▶ [Given problem]
Copy out the entries word for word, from the very first line through the line that holds "08porr (135, 2223)", with that line included.

▶ [Data lines]
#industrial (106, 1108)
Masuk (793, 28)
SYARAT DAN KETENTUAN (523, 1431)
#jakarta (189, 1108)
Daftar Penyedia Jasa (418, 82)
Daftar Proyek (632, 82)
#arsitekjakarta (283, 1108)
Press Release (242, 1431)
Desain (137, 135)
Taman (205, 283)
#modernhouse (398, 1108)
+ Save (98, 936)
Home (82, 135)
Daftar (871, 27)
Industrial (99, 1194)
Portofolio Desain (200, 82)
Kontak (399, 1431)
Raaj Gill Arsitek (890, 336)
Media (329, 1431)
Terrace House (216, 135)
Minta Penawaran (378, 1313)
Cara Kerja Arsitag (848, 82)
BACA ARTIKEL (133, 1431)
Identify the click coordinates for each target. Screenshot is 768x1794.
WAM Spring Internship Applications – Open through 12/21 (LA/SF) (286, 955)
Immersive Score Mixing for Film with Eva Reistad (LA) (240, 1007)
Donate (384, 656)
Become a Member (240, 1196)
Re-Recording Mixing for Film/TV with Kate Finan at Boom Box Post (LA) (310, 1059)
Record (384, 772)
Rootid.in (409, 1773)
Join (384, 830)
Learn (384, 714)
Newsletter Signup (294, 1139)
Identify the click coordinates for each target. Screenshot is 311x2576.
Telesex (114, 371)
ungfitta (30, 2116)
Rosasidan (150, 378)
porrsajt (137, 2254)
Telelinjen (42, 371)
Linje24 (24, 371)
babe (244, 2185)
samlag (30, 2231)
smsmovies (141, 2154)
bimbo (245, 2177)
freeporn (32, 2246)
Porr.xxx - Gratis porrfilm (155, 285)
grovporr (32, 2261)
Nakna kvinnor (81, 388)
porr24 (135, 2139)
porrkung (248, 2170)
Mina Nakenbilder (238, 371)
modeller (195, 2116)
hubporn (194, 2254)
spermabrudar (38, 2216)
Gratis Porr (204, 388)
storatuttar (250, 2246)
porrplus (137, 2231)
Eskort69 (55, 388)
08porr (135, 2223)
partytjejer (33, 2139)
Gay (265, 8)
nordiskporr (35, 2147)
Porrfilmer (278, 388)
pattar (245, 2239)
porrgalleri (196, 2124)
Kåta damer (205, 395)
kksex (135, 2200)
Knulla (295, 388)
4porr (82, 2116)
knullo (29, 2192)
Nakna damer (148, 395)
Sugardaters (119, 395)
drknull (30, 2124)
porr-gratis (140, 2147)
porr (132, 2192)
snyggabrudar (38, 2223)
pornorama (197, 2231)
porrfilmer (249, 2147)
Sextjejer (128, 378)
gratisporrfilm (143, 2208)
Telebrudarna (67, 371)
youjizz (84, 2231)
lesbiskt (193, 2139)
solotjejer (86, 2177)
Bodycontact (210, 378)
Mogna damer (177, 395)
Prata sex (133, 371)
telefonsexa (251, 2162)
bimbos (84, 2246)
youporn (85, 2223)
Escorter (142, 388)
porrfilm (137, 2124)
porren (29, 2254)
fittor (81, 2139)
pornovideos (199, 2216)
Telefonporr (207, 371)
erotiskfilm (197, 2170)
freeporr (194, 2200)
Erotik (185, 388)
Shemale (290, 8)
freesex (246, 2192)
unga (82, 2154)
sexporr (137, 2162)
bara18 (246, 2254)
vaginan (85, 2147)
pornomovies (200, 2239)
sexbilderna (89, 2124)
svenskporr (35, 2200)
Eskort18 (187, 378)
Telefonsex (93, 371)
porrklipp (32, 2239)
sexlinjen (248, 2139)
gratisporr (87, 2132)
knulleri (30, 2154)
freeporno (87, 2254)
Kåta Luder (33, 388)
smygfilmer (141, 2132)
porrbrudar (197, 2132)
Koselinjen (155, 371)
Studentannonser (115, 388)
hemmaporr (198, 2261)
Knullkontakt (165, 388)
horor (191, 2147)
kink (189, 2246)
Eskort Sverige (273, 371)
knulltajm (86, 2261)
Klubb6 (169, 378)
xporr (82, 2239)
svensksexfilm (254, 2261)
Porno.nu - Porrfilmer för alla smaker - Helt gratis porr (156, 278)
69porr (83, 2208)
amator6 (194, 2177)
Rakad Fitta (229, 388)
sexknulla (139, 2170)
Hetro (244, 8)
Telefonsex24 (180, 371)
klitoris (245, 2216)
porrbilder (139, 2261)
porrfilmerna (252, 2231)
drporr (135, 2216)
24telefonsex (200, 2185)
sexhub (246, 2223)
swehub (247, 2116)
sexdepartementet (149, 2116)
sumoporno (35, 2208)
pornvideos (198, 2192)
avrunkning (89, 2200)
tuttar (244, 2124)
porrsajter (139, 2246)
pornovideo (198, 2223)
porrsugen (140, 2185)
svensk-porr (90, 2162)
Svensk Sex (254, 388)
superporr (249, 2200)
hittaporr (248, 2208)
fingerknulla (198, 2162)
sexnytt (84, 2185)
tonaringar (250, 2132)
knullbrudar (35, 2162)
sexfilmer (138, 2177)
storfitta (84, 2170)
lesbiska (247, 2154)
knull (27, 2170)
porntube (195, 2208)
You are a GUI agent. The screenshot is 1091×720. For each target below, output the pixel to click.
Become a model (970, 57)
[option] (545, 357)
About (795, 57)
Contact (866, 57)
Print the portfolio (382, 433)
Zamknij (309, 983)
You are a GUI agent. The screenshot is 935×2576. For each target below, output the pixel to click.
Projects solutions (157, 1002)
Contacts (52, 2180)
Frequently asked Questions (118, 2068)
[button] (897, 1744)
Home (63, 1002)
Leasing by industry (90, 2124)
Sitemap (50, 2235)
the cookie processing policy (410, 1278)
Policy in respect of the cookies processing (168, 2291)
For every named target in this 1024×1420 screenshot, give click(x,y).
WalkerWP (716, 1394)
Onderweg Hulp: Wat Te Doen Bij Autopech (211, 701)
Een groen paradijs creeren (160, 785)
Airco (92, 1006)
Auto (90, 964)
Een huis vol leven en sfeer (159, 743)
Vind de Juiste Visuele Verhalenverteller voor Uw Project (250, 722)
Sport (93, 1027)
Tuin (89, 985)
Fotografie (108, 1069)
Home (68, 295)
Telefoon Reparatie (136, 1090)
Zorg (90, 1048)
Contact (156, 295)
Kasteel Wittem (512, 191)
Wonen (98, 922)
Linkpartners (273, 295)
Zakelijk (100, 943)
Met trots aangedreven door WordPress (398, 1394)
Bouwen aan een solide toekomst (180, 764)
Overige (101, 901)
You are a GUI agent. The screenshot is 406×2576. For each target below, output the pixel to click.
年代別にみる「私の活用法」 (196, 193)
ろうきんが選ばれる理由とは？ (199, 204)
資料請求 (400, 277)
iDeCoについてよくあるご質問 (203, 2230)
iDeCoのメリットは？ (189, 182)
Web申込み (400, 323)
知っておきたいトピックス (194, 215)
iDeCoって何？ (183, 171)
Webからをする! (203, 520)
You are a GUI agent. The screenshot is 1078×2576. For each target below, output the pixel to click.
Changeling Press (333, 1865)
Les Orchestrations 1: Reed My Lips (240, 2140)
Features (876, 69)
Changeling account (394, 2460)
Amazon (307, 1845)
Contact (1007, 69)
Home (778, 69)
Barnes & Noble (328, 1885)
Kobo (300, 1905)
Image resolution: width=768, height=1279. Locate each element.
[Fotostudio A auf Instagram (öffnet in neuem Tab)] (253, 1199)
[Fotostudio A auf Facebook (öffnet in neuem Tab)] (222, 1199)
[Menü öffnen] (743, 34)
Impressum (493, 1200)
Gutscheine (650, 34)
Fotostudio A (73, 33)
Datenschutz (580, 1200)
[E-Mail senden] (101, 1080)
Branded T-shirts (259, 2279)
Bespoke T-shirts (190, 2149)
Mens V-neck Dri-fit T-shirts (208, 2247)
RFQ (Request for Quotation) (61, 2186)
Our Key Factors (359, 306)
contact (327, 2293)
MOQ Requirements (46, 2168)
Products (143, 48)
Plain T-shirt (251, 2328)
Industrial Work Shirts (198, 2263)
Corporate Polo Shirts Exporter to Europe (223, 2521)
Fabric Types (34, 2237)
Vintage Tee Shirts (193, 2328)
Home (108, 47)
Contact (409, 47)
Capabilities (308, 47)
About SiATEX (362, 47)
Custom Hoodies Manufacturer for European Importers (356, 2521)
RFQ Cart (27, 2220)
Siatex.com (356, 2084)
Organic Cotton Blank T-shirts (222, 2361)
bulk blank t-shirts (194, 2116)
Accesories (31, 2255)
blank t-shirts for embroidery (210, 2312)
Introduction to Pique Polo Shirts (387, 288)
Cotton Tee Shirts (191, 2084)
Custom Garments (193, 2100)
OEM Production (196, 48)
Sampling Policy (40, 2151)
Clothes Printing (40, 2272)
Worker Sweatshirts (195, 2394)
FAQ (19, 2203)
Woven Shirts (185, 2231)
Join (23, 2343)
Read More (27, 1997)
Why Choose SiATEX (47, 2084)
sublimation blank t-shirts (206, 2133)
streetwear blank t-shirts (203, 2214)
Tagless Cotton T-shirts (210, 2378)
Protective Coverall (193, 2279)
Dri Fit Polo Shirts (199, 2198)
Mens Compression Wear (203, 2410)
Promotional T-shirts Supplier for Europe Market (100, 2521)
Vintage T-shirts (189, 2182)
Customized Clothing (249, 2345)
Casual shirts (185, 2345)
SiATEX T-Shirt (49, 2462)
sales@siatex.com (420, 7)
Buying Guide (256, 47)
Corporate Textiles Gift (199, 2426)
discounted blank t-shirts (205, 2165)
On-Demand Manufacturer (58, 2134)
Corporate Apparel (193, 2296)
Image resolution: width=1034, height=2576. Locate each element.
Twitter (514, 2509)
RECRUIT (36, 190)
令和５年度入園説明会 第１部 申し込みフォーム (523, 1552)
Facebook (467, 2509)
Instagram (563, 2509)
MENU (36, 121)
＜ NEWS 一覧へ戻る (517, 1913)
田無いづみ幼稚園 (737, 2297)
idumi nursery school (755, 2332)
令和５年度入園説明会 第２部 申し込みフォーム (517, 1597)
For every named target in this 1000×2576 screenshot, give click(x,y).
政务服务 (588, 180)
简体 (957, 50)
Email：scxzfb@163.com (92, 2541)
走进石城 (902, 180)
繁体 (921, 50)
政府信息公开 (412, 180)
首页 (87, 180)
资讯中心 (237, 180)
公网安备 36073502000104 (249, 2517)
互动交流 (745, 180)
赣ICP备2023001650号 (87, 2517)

▶ [Answer to the problem]
#industrial (106, 1108)
Masuk (793, 28)
SYARAT DAN KETENTUAN (523, 1431)
#jakarta (189, 1108)
Daftar Penyedia Jasa (418, 82)
Daftar Proyek (632, 82)
#arsitekjakarta (283, 1108)
Press Release (242, 1431)
Desain (137, 135)
Taman (205, 283)
#modernhouse (398, 1108)
+ Save (98, 936)
Home (82, 135)
Daftar (871, 27)
Industrial (99, 1194)
Portofolio Desain (200, 82)
Kontak (399, 1431)
Raaj Gill Arsitek (890, 336)
Media (329, 1431)
Terrace House (216, 135)
Minta Penawaran (378, 1313)
Cara Kerja Arsitag (848, 82)
BACA ARTIKEL (133, 1431)
Identify the click coordinates for each target. Screenshot is 768x1794.
WAM Spring Internship Applications – Open through 12/21 (LA/SF) (286, 955)
Immersive Score Mixing for Film with Eva Reistad (LA) (240, 1007)
Donate (384, 656)
Become a Member (240, 1196)
Re-Recording Mixing for Film/TV with Kate Finan at Boom Box Post (LA) (310, 1059)
Record (384, 772)
Rootid.in (409, 1773)
Join (384, 830)
Learn (384, 714)
Newsletter Signup (294, 1139)
Identify the click coordinates for each target. Screenshot is 311x2576.
Telesex (114, 371)
ungfitta (30, 2116)
Rosasidan (150, 378)
porrsajt (137, 2254)
Telelinjen (42, 371)
Linje24 (24, 371)
babe (244, 2185)
samlag (30, 2231)
smsmovies (141, 2154)
bimbo (245, 2177)
freeporn (32, 2246)
Porr.xxx - Gratis porrfilm (155, 285)
grovporr (32, 2261)
Nakna kvinnor (81, 388)
porr24 (135, 2139)
porrkung (248, 2170)
Mina Nakenbilder (238, 371)
modeller (195, 2116)
hubporn (194, 2254)
spermabrudar (38, 2216)
Gratis Porr (204, 388)
storatuttar (250, 2246)
porrplus (137, 2231)
Eskort69 (55, 388)
08porr (135, 2223)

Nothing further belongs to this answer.